Statistical analysis
All data were statistically analyzed using the Analysis of Variance (ANOVA) procedures and also the general linear model (GLM) procedure of SAS 6.12. Means separation was done using least significant difference (LSD) (SAS Institute, 1998).
RESULTS AND DISCUSSION
Impact of land use on soil properties of surface soil
Physical properties of soils of the sites (DY, AT and GG) sampled from surface soils (0-20 cm) are presented by land uses. Physical soil parameters: water holding capacity (WHC %), Db, soil porosity (SP) and soil texture (ST), did not show any statistically significant difference among land uses (Table 1). The results also indicated that chemical properties; pH, CEC, available K, TN, OC and C: N did not show significant differences among land uses at 0 to 20 cm soil depth (Table 2). Except soil clay contents, sand and textural classes at AT and GG at GG sites results showed that land use changes and their associated management practices could not cause significant changes in soil physical parameters under both land uses in lower soil horizons (Table 3).
Impact of land use on soil chemical properties
Doko Yoyira site
Results showed that land use changes and their associated management caused significant changes on soil Ec, pH, Av. K and P, Na, Ca, Mg, OC, TN and C: N ratio. However, land use changes did not show effect on soil CEC (Table 4). Ec of the site rated as very low under for both cultivated forest and grazing land use systems might be due to excessive leaching of exchangeable bases.
The mean value pH of FL was lower (16.7%) than CL and GL. Numerically, CL and FL had lower CEC in comparison to GL by 2.72 and 18.97% in that order. Furthermore, FL showed the slightly lower CEC in both sampled land use which was rated as medium in the soils. The reason might be due to medium organic matter which could be affected by medium contribution of litter and collected for firewood from mixed E. globules and Cupressus lusistanica plantations. The Av. K showed significantly lower under FL and GL than CL by 85.33 and 84.00% respectively. The mean value of Av. K showed similar results with findings gotten by Limenih (2004) which was lower Av. K under mono E. species than CL but increasing in Av. K under mono C. lusistanica than CL. Findings made by Zewdie (2008) showed higher Av. K in contrast to the present study. This might be due to additions of organic and inorganic fertilizers under CL use systems.

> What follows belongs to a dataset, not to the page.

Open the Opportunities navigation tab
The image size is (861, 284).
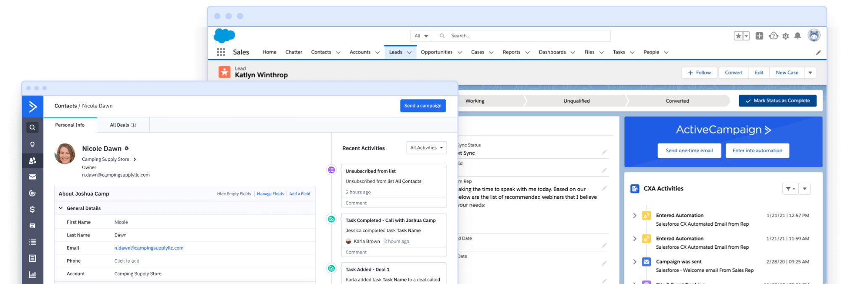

Results depicted that Ca showed significant variation among land uses (Table 4). Ca content in soils was lower under FL (76.14%) and GLs (44.18%) than CLs (Table 4). The variation with Mg followed a similar pattern with that of Ca in the site. Mg content in soils of the site was lower under FL (87.11%) and GLs (45.19%) than CLs (FL<GL<CL). Mg under FLs was significantly lower (76%) than GLs (P<0.05). Ca content of the soil was low in the site. The reason might be excessive leaching, low contribution of litter fall for decomposition and high uptake of this nutrient by plant species which was confirmed with results reported by Limenih ( 2004) under E. species than CL. According to Landon (1991), value of Ca under FL was rated as low, Ca under CL was high; and Ca under GL was medium which was similar to report made by Ridvan and Orhan (2010). The mean value of Ca content under CL was similar with results reported by Niguse et al. (2012). The mean value of Ca contradicts the report gotten by Chimdi et al. (2012) in Western Ethiopia.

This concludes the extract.